(Pixel coordinate grounding data)
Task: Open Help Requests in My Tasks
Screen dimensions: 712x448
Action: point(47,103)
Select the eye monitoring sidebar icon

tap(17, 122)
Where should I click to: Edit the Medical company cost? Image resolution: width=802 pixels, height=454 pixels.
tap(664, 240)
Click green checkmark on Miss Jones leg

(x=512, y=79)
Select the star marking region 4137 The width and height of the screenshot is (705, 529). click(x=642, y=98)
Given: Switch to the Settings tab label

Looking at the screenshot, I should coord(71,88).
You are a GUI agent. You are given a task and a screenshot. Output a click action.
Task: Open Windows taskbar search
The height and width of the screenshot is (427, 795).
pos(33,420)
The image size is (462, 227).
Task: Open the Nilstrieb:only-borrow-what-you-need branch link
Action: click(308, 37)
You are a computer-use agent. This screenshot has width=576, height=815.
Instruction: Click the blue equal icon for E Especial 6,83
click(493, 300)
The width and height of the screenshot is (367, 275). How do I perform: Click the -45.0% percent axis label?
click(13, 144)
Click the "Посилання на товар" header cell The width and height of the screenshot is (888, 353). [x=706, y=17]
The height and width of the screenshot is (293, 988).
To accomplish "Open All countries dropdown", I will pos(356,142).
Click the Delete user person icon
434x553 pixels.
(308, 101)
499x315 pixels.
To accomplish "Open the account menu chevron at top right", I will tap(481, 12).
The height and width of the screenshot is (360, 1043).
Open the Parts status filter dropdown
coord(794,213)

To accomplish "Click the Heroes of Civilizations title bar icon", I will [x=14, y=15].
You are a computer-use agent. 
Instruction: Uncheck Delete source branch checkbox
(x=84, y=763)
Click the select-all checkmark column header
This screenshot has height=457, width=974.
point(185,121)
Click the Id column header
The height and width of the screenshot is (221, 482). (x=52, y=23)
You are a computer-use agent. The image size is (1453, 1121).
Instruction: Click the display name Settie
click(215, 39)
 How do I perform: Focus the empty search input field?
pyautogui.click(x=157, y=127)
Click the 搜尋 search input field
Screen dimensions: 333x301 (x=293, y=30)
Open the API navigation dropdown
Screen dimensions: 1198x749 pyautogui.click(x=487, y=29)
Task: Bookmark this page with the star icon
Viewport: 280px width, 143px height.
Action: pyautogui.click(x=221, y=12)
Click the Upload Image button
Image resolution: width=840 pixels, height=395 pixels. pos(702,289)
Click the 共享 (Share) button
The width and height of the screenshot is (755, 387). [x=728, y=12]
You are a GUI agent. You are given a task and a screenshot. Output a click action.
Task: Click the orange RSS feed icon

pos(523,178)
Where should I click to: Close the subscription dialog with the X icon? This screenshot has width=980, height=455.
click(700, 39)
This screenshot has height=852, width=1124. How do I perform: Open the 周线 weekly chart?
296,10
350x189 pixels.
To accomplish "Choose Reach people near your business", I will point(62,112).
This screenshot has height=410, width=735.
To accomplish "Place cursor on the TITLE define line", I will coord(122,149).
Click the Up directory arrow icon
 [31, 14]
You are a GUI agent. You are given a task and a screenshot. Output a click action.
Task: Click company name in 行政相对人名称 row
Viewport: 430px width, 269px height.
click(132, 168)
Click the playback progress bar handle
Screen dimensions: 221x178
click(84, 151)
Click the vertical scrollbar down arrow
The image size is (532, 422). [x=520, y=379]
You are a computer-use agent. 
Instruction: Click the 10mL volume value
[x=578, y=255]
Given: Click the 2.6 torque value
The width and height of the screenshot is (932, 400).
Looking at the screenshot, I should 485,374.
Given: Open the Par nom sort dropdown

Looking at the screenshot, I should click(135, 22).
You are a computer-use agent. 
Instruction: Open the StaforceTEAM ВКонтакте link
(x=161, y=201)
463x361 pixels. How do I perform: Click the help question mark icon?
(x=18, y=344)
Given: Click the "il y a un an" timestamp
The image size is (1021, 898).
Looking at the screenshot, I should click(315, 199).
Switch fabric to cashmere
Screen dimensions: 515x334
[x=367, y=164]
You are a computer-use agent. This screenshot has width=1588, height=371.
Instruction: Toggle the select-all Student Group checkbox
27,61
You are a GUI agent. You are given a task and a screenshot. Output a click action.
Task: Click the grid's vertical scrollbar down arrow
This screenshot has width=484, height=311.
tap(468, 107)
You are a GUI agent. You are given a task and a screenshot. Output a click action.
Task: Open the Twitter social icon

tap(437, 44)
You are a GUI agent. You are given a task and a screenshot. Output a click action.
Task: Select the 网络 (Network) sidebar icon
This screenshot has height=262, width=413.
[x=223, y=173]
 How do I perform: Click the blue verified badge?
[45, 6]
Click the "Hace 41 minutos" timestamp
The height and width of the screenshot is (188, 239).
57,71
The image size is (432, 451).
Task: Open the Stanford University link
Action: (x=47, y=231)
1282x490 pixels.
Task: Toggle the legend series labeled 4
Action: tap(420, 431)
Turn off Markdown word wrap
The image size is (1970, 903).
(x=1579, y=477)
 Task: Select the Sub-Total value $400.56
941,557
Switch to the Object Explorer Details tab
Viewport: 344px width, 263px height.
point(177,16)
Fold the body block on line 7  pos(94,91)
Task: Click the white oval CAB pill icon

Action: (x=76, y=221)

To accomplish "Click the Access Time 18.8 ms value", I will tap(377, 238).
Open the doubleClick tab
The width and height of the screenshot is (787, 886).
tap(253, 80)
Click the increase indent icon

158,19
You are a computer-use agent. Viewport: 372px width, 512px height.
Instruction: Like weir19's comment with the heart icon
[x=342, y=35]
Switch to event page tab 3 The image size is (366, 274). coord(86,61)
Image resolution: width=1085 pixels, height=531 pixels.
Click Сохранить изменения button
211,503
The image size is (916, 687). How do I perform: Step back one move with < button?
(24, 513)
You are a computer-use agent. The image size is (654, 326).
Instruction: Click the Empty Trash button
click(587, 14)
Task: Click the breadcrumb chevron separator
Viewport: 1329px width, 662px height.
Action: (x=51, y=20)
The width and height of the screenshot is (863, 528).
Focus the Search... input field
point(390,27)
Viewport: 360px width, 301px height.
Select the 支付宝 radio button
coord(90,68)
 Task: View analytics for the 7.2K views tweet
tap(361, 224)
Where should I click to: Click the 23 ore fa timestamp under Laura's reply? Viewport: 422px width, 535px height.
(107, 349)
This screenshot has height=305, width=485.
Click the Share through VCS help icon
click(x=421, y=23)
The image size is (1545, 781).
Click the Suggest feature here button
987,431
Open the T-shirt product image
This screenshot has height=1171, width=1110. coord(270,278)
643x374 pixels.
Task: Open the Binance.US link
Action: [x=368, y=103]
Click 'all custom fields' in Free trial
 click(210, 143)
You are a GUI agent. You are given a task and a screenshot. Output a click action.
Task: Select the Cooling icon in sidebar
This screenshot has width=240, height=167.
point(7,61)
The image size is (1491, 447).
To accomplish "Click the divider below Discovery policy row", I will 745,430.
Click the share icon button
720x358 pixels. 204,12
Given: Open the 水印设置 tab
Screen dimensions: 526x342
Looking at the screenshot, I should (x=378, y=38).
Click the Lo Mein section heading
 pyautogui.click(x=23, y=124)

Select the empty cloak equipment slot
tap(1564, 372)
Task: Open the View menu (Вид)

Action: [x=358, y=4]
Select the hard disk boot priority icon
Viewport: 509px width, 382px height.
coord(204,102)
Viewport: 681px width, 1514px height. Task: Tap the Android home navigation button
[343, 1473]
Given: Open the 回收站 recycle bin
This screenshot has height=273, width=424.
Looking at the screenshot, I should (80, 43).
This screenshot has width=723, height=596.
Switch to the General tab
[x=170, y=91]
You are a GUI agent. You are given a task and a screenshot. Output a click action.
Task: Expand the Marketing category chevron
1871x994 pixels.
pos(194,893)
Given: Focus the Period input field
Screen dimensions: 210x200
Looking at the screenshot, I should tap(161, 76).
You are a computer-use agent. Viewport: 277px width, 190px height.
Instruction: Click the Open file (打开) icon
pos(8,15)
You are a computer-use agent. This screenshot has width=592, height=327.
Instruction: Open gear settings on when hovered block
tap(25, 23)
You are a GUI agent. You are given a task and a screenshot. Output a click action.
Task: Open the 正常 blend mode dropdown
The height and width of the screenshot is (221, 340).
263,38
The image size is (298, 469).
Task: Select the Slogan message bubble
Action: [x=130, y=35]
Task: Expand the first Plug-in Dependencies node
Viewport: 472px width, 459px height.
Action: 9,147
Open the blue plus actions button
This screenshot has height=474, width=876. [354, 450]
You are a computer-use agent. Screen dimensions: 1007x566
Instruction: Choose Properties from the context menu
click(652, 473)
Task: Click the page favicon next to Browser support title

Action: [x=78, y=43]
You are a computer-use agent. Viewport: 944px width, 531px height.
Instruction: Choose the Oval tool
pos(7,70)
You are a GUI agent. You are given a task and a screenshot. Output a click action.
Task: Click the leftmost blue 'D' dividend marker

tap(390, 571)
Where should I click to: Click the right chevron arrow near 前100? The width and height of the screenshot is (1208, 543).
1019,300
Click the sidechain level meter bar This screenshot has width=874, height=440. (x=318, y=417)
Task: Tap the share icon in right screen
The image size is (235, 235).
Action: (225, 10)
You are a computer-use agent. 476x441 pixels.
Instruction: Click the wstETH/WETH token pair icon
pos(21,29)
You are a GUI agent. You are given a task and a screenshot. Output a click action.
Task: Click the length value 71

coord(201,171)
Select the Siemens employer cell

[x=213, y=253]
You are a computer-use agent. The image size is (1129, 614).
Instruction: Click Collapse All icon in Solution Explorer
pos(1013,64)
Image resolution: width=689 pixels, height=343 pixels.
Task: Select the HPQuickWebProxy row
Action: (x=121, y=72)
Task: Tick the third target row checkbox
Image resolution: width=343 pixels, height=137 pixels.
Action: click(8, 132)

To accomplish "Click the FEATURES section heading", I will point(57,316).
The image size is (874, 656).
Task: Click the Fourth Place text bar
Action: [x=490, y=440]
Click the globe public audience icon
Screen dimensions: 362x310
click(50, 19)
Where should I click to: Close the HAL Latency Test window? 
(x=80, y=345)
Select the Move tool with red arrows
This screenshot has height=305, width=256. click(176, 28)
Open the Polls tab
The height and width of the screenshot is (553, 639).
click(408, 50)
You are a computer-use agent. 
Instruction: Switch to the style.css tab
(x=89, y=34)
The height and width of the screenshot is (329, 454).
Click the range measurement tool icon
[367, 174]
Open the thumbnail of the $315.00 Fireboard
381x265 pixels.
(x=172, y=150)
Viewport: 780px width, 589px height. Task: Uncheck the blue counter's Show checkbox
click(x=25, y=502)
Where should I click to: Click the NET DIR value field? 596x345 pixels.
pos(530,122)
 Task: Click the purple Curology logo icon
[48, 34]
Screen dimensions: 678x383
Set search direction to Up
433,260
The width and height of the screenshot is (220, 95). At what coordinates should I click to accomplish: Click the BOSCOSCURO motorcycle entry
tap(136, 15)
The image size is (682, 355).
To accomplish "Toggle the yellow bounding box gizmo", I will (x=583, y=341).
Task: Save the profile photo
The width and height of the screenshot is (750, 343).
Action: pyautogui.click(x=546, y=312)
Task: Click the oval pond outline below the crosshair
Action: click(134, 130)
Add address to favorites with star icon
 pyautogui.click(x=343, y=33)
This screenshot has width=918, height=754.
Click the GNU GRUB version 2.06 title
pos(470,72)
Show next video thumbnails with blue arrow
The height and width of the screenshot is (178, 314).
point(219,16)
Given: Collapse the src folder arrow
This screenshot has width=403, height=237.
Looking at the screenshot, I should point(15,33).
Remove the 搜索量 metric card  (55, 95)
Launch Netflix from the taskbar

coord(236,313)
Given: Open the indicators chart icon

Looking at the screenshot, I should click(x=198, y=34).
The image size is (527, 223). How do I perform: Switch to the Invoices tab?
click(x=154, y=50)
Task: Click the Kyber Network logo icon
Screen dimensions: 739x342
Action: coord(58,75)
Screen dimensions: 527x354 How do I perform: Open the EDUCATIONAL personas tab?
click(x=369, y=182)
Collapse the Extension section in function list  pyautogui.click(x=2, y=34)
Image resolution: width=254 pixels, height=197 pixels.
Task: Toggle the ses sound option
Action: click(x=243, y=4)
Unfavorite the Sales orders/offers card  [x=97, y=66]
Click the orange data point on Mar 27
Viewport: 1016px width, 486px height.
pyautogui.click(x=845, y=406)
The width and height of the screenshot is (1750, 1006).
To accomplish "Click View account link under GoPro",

→ Required work
Copy out the range of lines above starting at the line with "Instruction: Choose the Oval tool" and ending at the line with "You are a computer-use agent. The image size is (1129, 614).", exactly and including both.

→ Response to the exercise
Instruction: Choose the Oval tool
pos(7,70)
You are a GUI agent. You are given a task and a screenshot. Output a click action.
Task: Click the leftmost blue 'D' dividend marker

tap(390, 571)
Where should I click to: Click the right chevron arrow near 前100? The width and height of the screenshot is (1208, 543).
1019,300
Click the sidechain level meter bar This screenshot has width=874, height=440. (x=318, y=417)
Task: Tap the share icon in right screen
The image size is (235, 235).
Action: (225, 10)
You are a computer-use agent. 476x441 pixels.
Instruction: Click the wstETH/WETH token pair icon
pos(21,29)
You are a GUI agent. You are given a task and a screenshot. Output a click action.
Task: Click the length value 71

coord(201,171)
Select the Siemens employer cell

[x=213, y=253]
You are a computer-use agent. The image size is (1129, 614).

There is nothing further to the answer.